Take every line from the entries below that includes the word "computer" and copy it.

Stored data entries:
Start of Block
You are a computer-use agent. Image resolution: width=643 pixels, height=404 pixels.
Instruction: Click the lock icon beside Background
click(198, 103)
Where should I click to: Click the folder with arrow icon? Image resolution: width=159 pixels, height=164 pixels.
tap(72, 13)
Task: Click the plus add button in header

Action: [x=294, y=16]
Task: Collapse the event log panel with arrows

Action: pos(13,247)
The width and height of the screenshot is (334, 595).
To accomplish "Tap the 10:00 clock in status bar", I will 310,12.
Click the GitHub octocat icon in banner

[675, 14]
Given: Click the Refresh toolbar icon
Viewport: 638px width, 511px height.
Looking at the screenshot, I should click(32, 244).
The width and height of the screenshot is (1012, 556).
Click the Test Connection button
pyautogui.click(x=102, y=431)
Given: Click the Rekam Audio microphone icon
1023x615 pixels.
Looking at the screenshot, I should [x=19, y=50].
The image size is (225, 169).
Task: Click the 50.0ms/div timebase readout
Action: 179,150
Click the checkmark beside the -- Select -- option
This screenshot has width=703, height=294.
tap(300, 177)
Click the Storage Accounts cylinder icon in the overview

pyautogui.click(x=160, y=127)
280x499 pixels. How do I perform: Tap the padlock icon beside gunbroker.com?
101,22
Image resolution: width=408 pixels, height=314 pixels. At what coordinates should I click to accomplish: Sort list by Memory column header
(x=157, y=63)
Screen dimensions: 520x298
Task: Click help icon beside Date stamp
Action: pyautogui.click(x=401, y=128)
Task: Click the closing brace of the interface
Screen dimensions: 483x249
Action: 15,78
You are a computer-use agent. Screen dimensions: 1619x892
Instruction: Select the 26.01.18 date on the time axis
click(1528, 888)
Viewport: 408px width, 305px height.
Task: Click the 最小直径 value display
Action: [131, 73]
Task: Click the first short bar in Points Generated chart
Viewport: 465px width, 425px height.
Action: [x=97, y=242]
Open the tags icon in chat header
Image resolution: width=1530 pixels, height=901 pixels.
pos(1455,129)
End of Block
--- OUTPUT ---
You are a computer-use agent. Image resolution: width=643 pixels, height=404 pixels.
You are a computer-use agent. Screen dimensions: 1619x892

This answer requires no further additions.